Dans le « Manifeste Communiste » (1847), il disait déjà :

« Le premier pas dans la voie de la révolution ouvrière est l'élévation du prolétariat au rang de classe dominante... »
« Le prolétariat profitera de sa domination politique pour arracher peu à peu à la bourgeoisie tout le Capital, pour centraliser tous les instruments de production dans les mains de l’État, c'est-à-dire dans les mains du prolétariat lui-même organisé comme classe dominante. »

Lénine, dans « l'État et la Révolution » ne fait que confirmer la thèse marxiste :

« Le prolétariat a besoin de l'État seulement pendant un certain temps. La suppression de l'État comme but final n'est pas ce qui nous sépare des anarchistes. Mais nous affirmons que pour atteindre ce but, il est indispensable d'utiliser temporairement contre les exploiteurs les instruments, les moyens et les procédés du pouvoir politique, de même qu'il est indispensable, pour supprimer les classes, d'instaurer la dictature temporaire de la classe opprimée. »

« L'État disparaît dans la mesure où il n'y a plus de capitalistes, où il n'y a plus de classes, et où il n'y a plus besoin, par conséquent, d'opprimer « aucune classe ». Mais l'État n'est pas mort complètement tant que survit le « droit bourgeois » qui consacre l'inégalité de fait.
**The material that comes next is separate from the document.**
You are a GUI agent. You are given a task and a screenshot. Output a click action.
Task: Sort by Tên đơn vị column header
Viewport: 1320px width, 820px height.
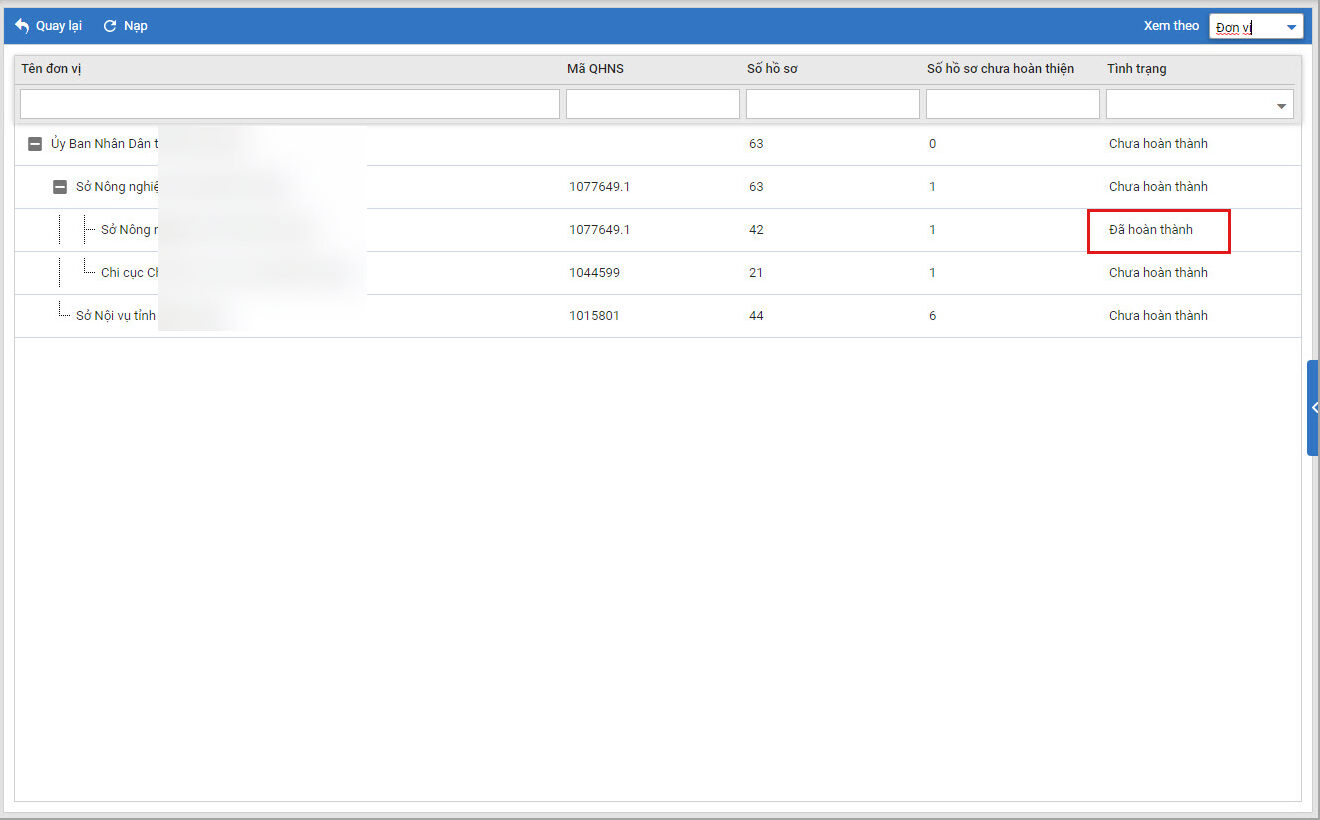(51, 69)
Pour que l'État meure complètement, il faut l'avènement du communisme intégral ».

L'État prolétarien est conçu comme une forme politique transitoire, destinée à détruire les classes. Une expropriation graduelle et l'idée d'un capitalisme d'État sont à la base de cette conception. Le programme économique de Lénine, à la veille de la révolution d'octobre se termine par cette phrase : « Le socialisme n'est autre chose qu'un monopole socialiste d'État. »

Suivant Lénine :

« La distinction entre les marxistes et les anarchistes consiste en ceci :

1) Les marxistes, bien que se proposant la destruction complète de l'État, ne la croient réalisable qu'après la destruction des classes par la révolution socialiste, et comme un résultat du triomphe du socialisme qui se terminera dans la destruction de l'État ; les anarchistes veulent la suppression complète de l'État, du jour au lendemain, sans comprendre quelles sont les conditions qui la rendent possible.
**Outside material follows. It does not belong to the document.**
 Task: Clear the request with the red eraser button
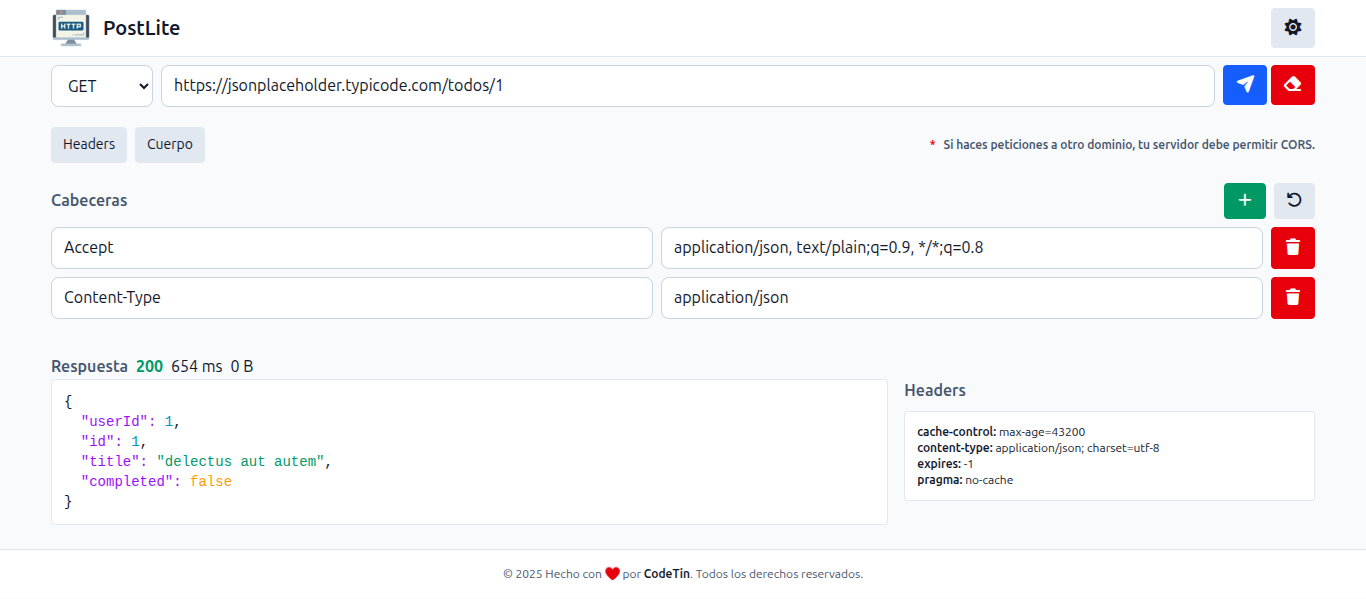coord(1292,85)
2) Les marxistes proclament la nécessité pour le prolétariat de s'emparer du pouvoir politique, de détruire entièrement la vieille machine d'État et de la remplacer par un nouvel appareil,
consistant dans l'organisation des ouvriers armés, sur le type de la Commune ; les anarchistes, en réclamant la destruction de la machine d'État, ne savent pas bien « par quoi » le prolétariat la remplacera, ni « quel usage » il fera du pouvoir révolutionnaire ; ils vont même jusqu'à condamner tout usage du pouvoir politique par le prolétariat révolutionnaire et repoussent la dictature révolutionnaire du prolétariat.

3) Les marxistes veulent préparer le prolétariat à la Révolution en utilisant l'Etat moderne : les anarchistes repoussent cette méthode.
»

Lénine déguisait les choses. Les marxistes « ne se proposent pas la destruction complète de l'État », mais ils prévoient la disparition naturelle de l'État comme conséquence de la destruction des classes au moyen de la « dictature du prolétariat », c'est-à-dire du Socialisme d'État, tandis que les anarchistes veulent la destruction des classes au moyen d'une révolution sociale, qui supprime, avec les classes, l'État. Les marxistes, en outre, ne proposent pas la conquête armée de la Commune par tout le prolétariat, mais ils proposent la conquête de l'État par le parti qu'ils supposent représenter le prolétariat. Les anarchistes admettent l'usage d'un pouvoir direct par le prolétariat, mais ils comprennent l'organe de ce pouvoir comme formé par l'ensemble des systèmes de gestion communiste - organisations corporatives, institutions communales, régionales et nationales - librement constitués en dehors et à l'encontre de tout monopole politique de parti, et s'efforçant de réduire au minimum la centralisation administrative. Lénine, dans des buts de polémique, simplifie arbitrairement les données de la différence qui existe entre les marxistes et nous.

La formule léniniste : « Les marxistes veulent préparer le prolétariat à la Révolution en utilisant l'appareil d'État moderne » est à la base du jacobinisme léniniste comme elle est à la base du parlementarisme et du ministérialisme social-réformiste.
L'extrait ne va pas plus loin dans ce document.